Please repeat the lines below exactly. Begin with the line containing "Play (615, 40)" and go on through the line containing "Več informacij (587, 1643)".

═══ Provided data

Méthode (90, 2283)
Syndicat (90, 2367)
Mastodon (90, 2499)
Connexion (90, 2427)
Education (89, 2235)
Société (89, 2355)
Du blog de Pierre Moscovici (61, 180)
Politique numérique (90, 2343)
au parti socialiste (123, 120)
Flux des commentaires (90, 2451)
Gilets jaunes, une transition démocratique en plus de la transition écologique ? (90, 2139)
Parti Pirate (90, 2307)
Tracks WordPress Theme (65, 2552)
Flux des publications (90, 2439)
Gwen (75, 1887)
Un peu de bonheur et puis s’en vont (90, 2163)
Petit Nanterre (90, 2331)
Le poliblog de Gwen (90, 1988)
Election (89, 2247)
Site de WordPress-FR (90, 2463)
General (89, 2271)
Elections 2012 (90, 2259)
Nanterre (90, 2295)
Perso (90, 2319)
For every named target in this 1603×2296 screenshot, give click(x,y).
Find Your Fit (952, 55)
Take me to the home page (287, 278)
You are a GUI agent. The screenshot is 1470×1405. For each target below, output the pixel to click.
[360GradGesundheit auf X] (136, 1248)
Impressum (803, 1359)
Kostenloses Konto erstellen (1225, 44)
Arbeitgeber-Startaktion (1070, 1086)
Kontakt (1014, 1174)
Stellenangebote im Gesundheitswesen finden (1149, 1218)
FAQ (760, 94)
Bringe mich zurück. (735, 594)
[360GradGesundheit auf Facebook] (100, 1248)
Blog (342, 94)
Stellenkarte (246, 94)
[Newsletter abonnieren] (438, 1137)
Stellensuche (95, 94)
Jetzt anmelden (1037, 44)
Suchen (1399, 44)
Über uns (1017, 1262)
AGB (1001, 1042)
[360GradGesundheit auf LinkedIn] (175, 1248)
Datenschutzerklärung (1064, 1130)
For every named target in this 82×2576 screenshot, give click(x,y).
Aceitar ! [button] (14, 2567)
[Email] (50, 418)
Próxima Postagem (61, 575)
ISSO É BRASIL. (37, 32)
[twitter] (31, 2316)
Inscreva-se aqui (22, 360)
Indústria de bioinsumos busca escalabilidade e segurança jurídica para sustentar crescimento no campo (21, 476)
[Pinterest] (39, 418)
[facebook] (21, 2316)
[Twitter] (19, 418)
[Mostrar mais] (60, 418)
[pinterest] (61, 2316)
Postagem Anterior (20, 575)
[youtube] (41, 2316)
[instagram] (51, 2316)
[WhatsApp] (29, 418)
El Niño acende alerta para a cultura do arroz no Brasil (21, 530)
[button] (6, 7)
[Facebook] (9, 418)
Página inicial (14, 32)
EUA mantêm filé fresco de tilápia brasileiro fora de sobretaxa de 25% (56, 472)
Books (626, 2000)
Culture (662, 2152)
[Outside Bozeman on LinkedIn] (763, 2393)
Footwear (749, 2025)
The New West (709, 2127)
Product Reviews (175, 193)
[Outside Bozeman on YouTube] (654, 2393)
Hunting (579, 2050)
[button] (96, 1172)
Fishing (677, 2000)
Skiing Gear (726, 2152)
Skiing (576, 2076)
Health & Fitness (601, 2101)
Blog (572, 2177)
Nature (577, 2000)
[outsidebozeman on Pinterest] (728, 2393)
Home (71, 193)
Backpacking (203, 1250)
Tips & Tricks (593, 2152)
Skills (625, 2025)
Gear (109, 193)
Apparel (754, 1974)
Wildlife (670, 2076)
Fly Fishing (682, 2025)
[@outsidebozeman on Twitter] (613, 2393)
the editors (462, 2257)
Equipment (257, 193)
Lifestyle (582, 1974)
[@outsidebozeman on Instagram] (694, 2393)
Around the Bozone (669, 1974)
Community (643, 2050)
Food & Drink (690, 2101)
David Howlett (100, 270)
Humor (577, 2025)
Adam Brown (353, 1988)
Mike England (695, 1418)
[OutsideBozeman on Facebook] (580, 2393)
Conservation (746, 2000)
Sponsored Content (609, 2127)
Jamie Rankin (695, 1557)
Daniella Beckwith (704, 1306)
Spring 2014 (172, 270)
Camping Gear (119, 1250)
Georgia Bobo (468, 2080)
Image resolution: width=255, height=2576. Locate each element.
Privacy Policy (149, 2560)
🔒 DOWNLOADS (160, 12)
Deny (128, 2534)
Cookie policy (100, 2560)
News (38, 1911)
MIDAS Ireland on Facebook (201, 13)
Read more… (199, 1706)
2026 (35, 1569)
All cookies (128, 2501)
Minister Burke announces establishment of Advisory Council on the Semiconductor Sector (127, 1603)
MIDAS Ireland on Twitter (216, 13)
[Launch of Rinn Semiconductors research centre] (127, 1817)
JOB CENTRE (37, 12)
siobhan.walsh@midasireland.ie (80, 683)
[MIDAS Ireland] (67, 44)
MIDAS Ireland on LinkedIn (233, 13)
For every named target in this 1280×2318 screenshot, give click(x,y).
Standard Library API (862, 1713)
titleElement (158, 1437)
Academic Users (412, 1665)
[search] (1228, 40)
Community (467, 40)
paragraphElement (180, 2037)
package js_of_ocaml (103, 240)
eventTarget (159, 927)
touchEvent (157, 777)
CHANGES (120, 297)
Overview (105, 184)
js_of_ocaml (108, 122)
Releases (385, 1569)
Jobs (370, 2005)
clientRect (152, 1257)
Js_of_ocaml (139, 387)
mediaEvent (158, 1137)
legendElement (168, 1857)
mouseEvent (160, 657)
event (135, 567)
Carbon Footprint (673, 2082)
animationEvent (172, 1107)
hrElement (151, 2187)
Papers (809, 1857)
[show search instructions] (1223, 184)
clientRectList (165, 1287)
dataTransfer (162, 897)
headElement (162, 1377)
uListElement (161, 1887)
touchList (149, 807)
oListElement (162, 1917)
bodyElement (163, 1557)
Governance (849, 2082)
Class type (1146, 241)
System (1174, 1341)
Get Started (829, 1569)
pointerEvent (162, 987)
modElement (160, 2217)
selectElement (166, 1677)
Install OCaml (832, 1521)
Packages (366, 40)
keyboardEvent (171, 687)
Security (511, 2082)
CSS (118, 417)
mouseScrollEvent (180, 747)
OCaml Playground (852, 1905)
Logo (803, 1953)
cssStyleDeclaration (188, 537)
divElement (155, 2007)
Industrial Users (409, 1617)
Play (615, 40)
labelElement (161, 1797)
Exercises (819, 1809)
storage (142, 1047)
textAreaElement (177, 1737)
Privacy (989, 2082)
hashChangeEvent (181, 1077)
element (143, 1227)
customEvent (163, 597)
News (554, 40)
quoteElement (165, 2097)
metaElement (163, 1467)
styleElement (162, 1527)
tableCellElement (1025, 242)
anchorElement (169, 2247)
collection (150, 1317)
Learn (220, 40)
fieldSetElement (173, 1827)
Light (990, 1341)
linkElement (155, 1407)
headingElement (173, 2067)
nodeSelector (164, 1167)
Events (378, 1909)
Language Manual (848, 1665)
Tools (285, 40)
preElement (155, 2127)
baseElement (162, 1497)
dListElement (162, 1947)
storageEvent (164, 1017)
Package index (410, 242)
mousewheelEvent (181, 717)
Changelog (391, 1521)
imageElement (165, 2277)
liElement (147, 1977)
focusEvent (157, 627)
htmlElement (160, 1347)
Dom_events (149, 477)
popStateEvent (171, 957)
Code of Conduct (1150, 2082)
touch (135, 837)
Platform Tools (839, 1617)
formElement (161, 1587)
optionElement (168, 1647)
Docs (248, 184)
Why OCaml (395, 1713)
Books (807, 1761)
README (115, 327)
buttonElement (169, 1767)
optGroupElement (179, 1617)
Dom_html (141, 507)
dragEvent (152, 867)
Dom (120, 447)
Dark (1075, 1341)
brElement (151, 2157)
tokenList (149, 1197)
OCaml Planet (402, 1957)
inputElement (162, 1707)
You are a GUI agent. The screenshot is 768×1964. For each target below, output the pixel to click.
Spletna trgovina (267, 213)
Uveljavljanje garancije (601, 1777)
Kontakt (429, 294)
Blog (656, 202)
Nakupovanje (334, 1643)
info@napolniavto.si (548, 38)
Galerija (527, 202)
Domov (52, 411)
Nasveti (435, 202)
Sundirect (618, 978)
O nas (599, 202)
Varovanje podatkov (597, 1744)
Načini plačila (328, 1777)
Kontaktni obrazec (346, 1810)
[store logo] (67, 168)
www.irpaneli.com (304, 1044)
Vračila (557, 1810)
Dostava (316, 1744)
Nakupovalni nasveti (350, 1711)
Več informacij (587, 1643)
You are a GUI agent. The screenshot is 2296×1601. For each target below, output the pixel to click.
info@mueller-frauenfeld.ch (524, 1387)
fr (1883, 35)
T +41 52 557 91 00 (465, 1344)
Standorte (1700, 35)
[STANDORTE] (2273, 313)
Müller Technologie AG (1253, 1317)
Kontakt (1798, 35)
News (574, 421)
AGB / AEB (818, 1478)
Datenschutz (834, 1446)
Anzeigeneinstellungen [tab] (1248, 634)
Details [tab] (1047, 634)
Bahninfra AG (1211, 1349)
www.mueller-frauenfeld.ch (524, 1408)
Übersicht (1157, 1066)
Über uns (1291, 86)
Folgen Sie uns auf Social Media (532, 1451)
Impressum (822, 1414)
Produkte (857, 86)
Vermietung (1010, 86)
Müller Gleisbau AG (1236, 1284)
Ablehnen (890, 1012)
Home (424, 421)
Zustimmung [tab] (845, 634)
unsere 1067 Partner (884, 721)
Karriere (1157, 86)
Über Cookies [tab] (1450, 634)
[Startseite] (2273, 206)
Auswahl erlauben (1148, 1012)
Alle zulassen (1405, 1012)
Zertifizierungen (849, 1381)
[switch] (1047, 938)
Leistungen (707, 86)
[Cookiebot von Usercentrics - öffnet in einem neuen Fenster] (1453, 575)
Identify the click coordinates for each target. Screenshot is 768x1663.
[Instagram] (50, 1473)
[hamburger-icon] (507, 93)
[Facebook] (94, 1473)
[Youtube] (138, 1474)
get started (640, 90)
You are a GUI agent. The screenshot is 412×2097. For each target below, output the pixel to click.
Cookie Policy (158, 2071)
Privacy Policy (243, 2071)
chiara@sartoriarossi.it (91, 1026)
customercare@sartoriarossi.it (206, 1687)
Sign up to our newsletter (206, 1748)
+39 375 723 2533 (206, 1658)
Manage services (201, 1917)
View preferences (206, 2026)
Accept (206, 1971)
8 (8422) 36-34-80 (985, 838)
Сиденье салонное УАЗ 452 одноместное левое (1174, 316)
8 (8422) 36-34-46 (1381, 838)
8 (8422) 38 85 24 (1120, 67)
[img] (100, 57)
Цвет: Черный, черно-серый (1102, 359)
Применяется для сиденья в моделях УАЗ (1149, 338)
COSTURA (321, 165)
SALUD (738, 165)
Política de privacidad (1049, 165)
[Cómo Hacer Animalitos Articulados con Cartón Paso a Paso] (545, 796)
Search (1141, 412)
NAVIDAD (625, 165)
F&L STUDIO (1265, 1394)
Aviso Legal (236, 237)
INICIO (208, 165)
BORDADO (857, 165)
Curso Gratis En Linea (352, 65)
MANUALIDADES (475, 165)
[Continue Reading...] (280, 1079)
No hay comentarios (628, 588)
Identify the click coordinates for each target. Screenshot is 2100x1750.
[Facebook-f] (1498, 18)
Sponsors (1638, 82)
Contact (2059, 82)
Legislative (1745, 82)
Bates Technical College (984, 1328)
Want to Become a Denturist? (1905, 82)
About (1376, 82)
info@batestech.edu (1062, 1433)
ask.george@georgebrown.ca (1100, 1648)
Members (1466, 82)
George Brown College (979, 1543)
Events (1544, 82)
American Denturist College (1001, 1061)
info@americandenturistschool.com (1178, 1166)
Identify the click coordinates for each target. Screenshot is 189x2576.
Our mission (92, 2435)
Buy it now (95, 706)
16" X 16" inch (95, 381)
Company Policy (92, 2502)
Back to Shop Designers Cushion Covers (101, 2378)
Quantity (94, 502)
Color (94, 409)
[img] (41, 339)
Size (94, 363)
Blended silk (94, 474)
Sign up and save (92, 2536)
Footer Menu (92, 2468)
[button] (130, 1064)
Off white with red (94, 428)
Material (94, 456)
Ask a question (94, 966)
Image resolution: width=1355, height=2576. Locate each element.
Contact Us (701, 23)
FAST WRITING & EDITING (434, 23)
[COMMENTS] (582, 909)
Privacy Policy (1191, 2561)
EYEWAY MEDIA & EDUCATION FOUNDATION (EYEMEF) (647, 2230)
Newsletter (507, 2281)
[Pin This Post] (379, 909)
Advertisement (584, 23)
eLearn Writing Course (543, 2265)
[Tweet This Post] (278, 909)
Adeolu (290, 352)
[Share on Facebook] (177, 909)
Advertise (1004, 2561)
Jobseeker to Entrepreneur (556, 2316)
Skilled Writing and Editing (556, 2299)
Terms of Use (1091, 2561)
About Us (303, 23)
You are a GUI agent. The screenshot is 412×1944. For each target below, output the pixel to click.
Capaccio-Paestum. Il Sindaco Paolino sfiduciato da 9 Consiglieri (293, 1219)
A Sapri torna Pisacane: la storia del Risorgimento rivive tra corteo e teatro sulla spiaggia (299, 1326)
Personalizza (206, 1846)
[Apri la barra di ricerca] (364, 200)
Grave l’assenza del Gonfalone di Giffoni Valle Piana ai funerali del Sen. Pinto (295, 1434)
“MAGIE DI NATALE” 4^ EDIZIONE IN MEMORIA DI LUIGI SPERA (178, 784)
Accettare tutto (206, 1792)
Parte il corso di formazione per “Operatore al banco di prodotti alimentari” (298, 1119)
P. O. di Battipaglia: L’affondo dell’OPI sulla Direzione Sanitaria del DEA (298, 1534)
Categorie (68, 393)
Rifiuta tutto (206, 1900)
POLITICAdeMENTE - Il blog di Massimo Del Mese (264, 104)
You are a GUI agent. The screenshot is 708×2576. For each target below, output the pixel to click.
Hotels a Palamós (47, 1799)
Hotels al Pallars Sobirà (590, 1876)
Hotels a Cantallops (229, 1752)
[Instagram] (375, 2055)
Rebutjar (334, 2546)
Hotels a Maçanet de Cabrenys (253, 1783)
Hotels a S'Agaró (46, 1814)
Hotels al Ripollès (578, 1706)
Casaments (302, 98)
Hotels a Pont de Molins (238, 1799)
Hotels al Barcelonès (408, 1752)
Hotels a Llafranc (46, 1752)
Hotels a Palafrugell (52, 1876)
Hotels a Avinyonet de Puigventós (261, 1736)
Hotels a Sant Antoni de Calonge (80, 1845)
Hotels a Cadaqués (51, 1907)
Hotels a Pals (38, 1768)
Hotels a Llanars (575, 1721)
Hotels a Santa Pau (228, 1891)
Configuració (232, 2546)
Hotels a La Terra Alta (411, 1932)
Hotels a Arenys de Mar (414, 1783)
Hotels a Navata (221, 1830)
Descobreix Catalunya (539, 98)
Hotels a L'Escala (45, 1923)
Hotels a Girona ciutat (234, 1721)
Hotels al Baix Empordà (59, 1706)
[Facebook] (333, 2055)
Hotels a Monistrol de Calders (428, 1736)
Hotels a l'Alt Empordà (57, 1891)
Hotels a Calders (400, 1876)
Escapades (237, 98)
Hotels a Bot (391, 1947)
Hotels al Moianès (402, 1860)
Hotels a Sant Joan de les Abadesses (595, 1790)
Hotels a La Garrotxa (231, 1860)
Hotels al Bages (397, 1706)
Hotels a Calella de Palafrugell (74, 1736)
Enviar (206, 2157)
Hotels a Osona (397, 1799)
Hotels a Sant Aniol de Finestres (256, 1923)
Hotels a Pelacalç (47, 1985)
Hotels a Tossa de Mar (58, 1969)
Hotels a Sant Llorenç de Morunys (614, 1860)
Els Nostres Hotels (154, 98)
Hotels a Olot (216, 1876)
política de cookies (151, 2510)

══════

● **Response area**
Play (615, 40)
labelElement (161, 1797)
Exercises (819, 1809)
storage (142, 1047)
textAreaElement (177, 1737)
Privacy (989, 2082)
hashChangeEvent (181, 1077)
element (143, 1227)
customEvent (163, 597)
News (554, 40)
quoteElement (165, 2097)
metaElement (163, 1467)
styleElement (162, 1527)
tableCellElement (1025, 242)
anchorElement (169, 2247)
collection (150, 1317)
Learn (220, 40)
fieldSetElement (173, 1827)
Light (990, 1341)
linkElement (155, 1407)
headingElement (173, 2067)
nodeSelector (164, 1167)
Events (378, 1909)
Language Manual (848, 1665)
Tools (285, 40)
preElement (155, 2127)
baseElement (162, 1497)
dListElement (162, 1947)
storageEvent (164, 1017)
Package index (410, 242)
mousewheelEvent (181, 717)
Changelog (391, 1521)
imageElement (165, 2277)
liElement (147, 1977)
focusEvent (157, 627)
htmlElement (160, 1347)
Dom_events (149, 477)
popStateEvent (171, 957)
Code of Conduct (1150, 2082)
touch (135, 837)
Platform Tools (839, 1617)
formElement (161, 1587)
optionElement (168, 1647)
Docs (248, 184)
Why OCaml (395, 1713)
Books (807, 1761)
README (115, 327)
buttonElement (169, 1767)
optGroupElement (179, 1617)
Dom_html (141, 507)
dragEvent (152, 867)
Dom (120, 447)
Dark (1075, 1341)
brElement (151, 2157)
tokenList (149, 1197)
OCaml Planet (402, 1957)
inputElement (162, 1707)
You are a GUI agent. The screenshot is 768×1964. For each target below, output the pixel to click.
Spletna trgovina (267, 213)
Uveljavljanje garancije (601, 1777)
Kontakt (429, 294)
Blog (656, 202)
Nakupovanje (334, 1643)
info@napolniavto.si (548, 38)
Galerija (527, 202)
Domov (52, 411)
Nasveti (435, 202)
Sundirect (618, 978)
O nas (599, 202)
Varovanje podatkov (597, 1744)
Načini plačila (328, 1777)
Kontaktni obrazec (346, 1810)
[store logo] (67, 168)
www.irpaneli.com (304, 1044)
Vračila (557, 1810)
Dostava (316, 1744)
Nakupovalni nasveti (350, 1711)
Več informacij (587, 1643)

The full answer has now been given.